- What the exercise asks -
Leave the pictures out and quote only the lines from the one with "How do I perform: Select the Hand tool?" down to the end of the listing below.

--*--

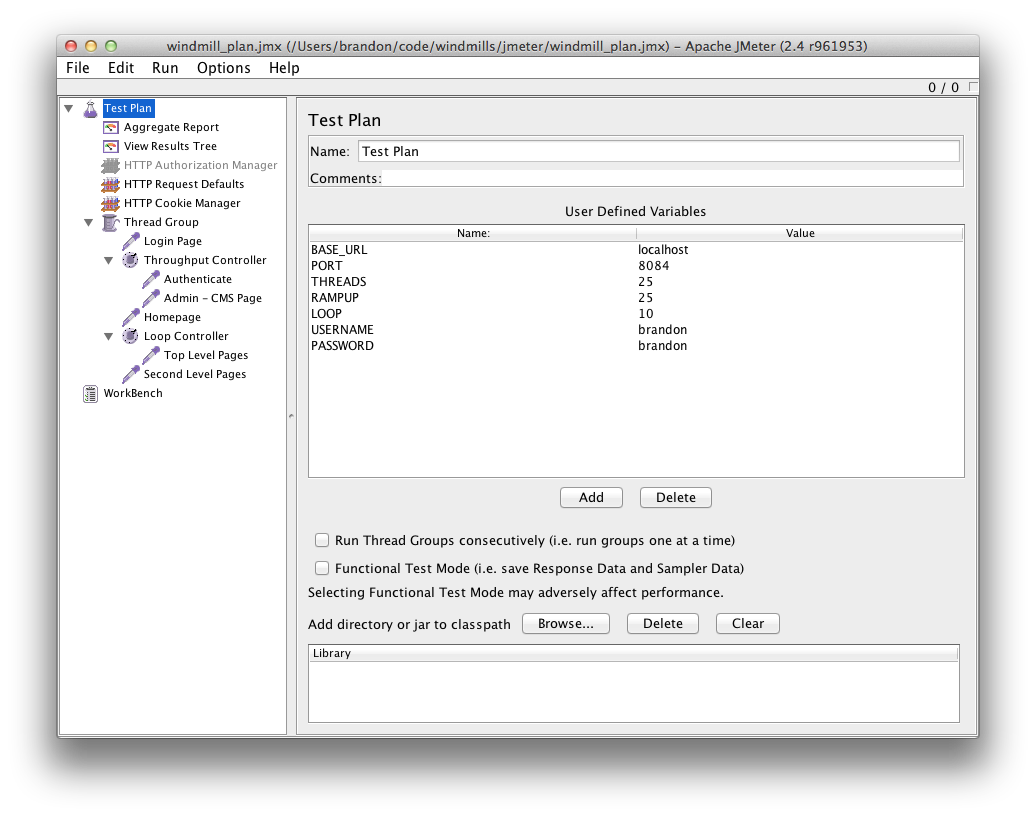Browse for a classpath jar

[565, 623]
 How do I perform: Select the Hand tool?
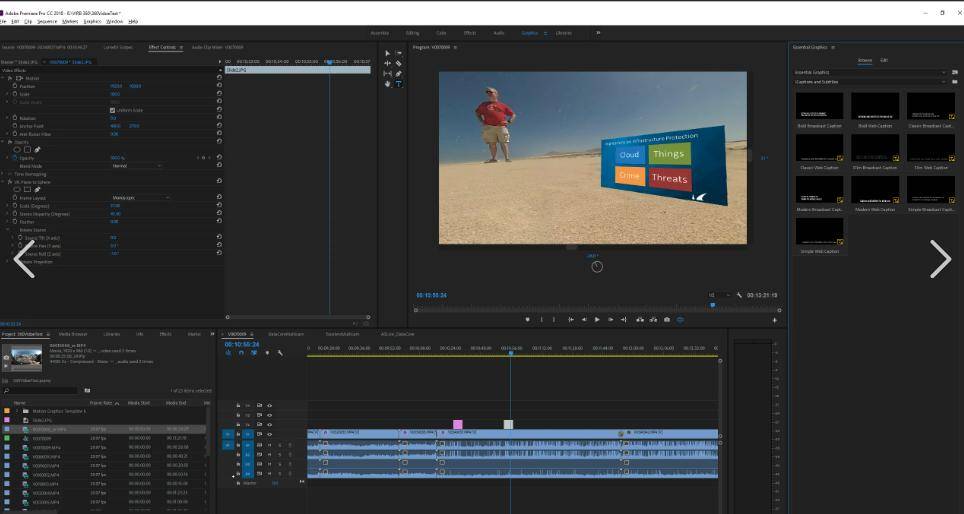[388, 84]

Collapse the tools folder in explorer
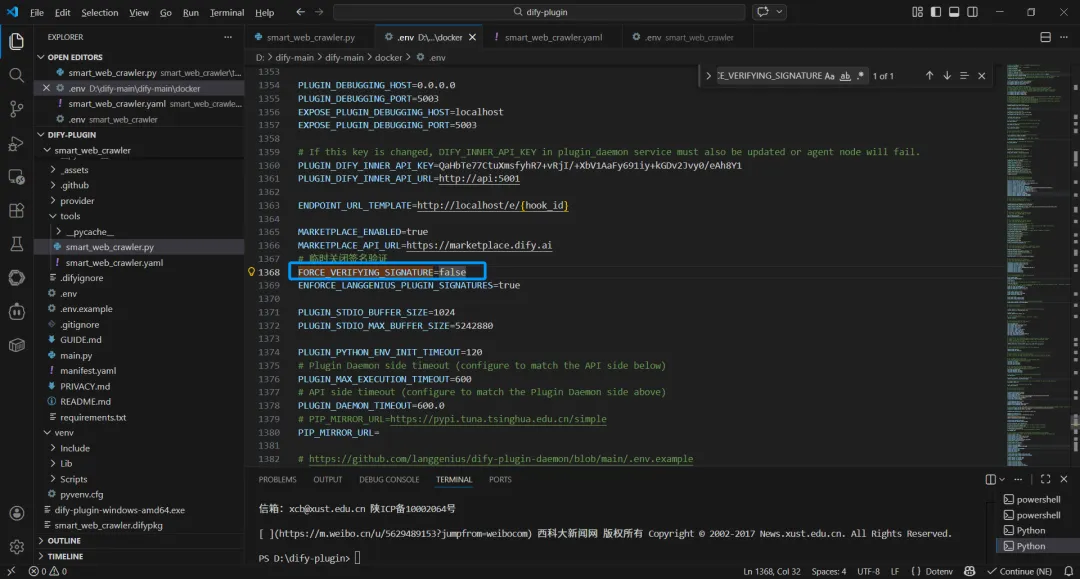[x=52, y=216]
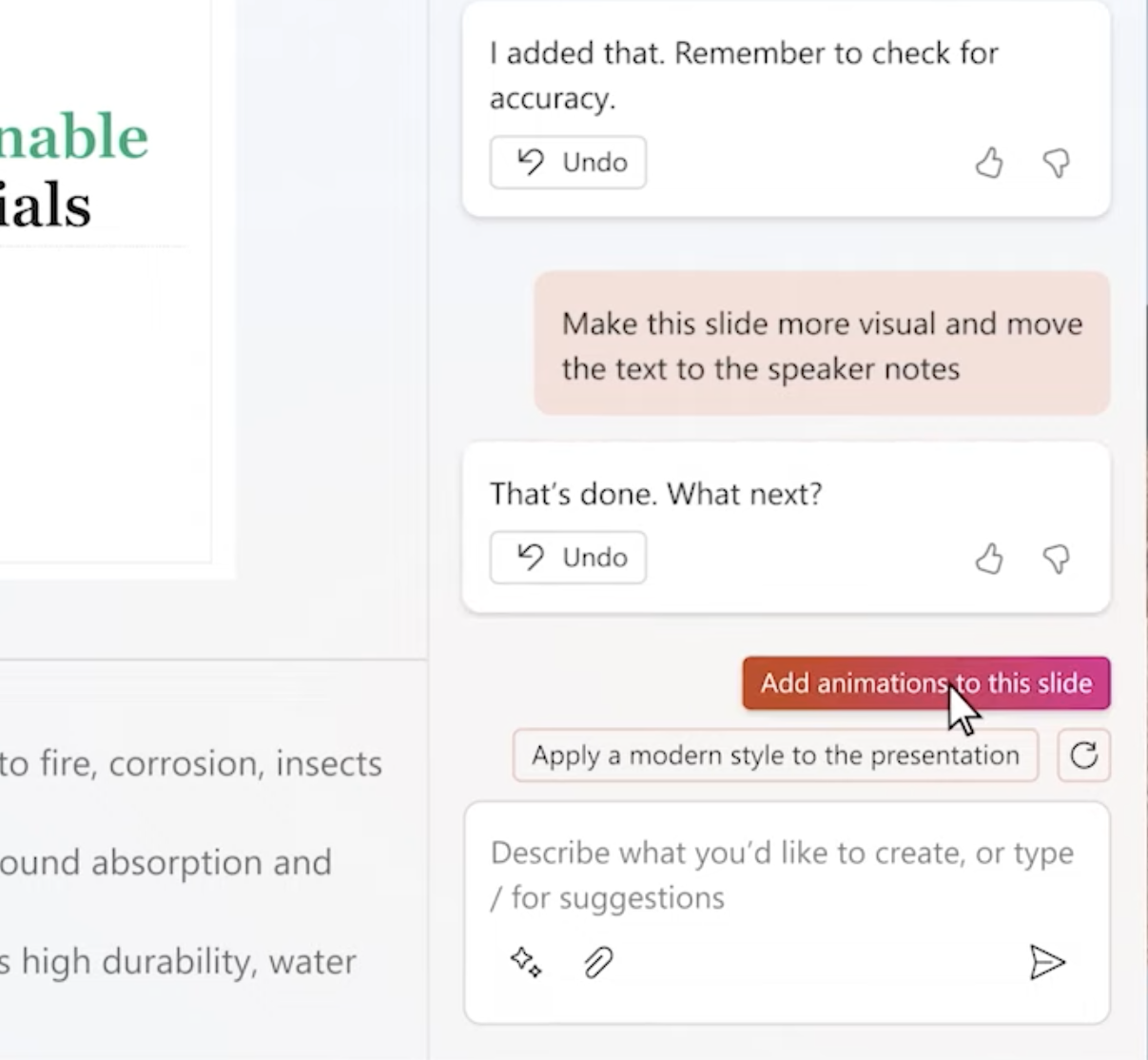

--*--

- Written answer -
 How do I perform: Select the Hand tool?
[388, 84]

Collapse the tools folder in explorer
[x=52, y=216]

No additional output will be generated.